RECORDS SUPPLIED =
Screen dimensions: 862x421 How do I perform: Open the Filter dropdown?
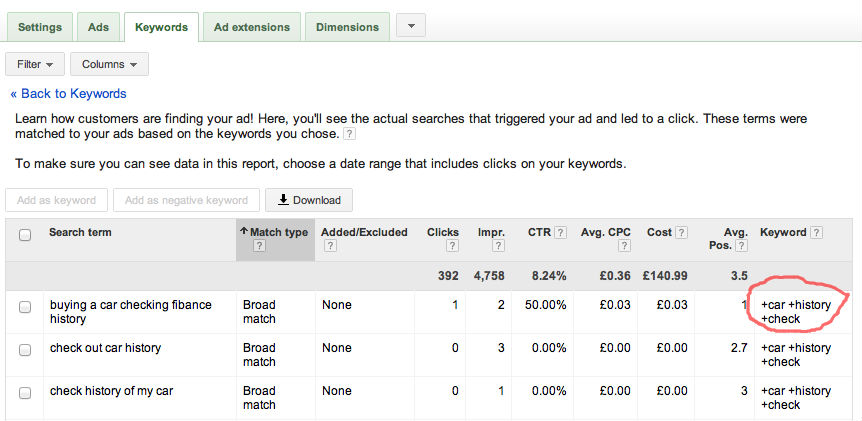[35, 64]
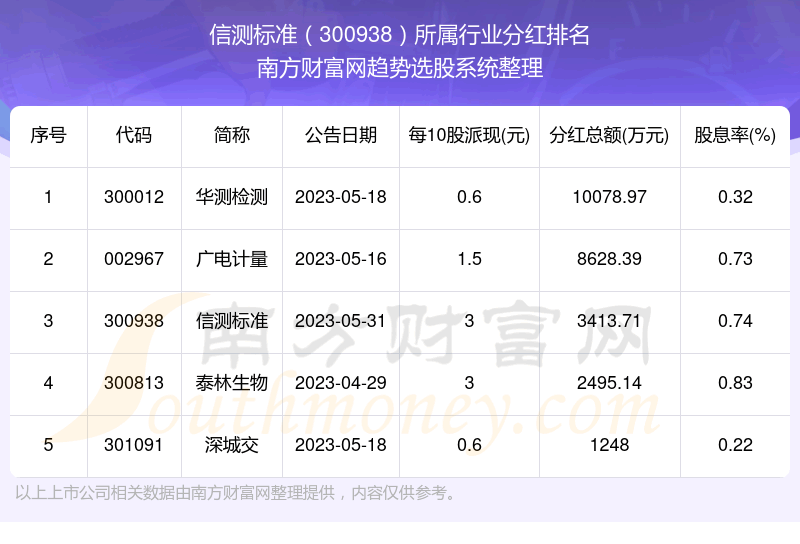Select the 深城交 stock name

pos(232,445)
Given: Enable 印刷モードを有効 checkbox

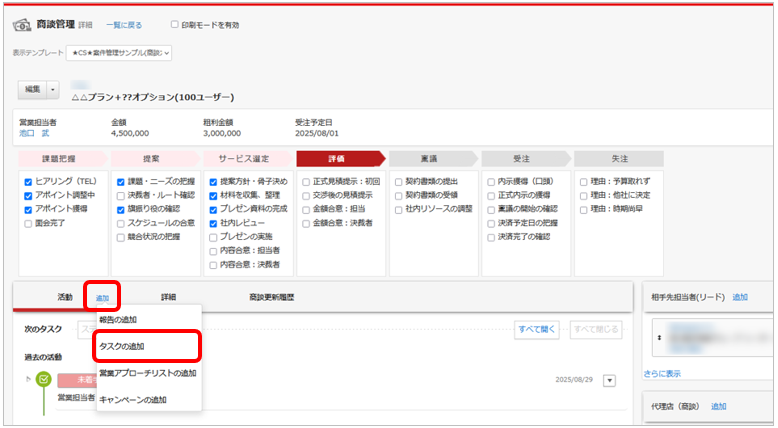Looking at the screenshot, I should tap(175, 25).
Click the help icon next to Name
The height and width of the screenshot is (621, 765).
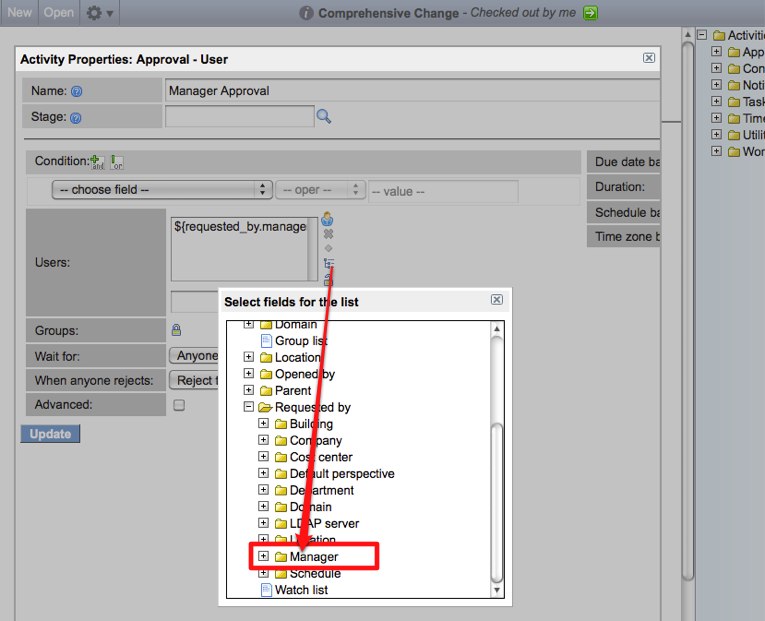pyautogui.click(x=76, y=91)
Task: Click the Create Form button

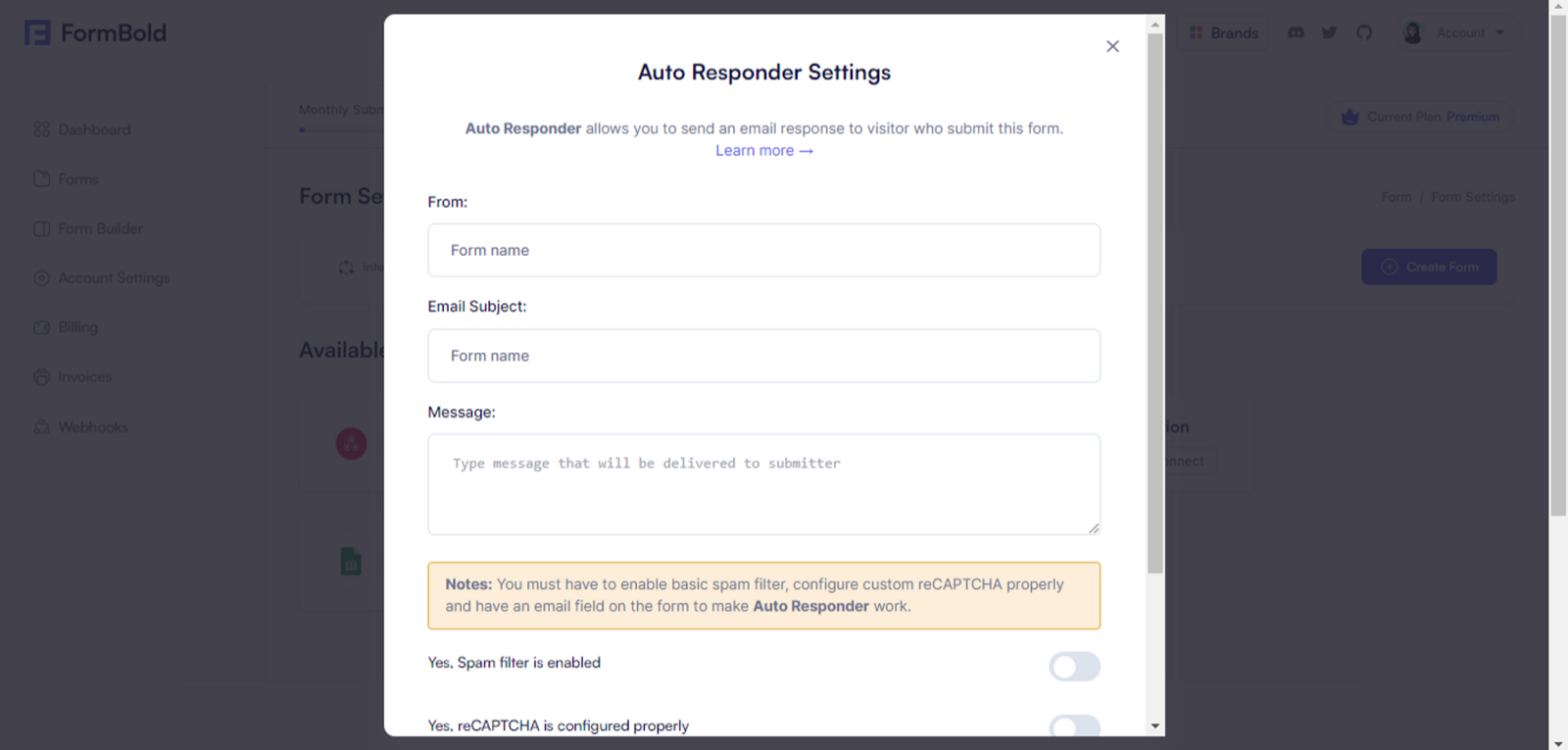Action: point(1429,267)
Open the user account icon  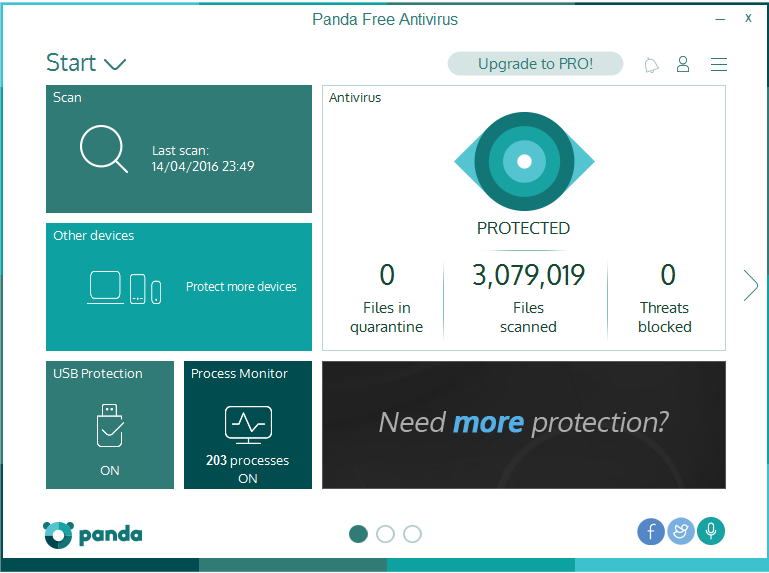point(683,64)
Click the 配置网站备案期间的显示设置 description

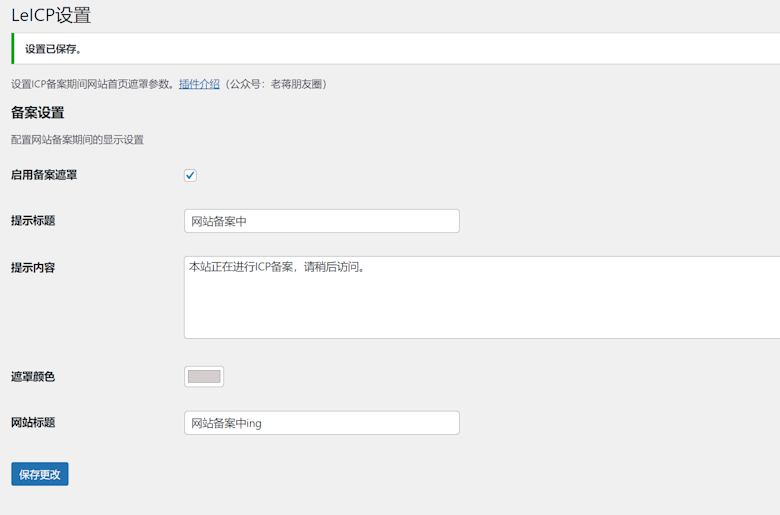coord(77,140)
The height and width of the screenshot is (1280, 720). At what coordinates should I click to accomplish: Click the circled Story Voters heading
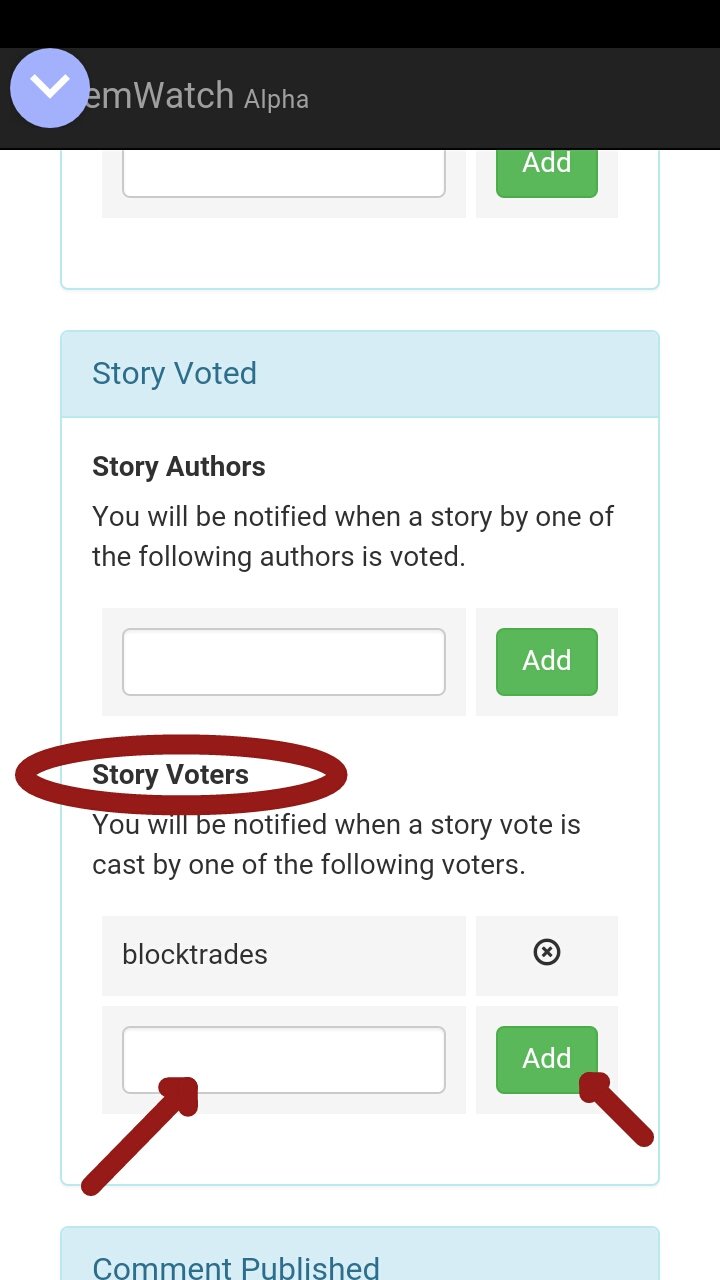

YOUR TASK = An exact copy is required of the lines from the start of the records above through the line with "Click the help icon next to Name", and only those, without any pictures.

ANSWER FOR THE TASK =
Screen dimensions: 862x421 How do I perform: Open the Filter dropdown?
[35, 64]
Select the 深城交 stock name

pos(232,445)
Given: Enable 印刷モードを有効 checkbox

Looking at the screenshot, I should tap(175, 25).
Click the help icon next to Name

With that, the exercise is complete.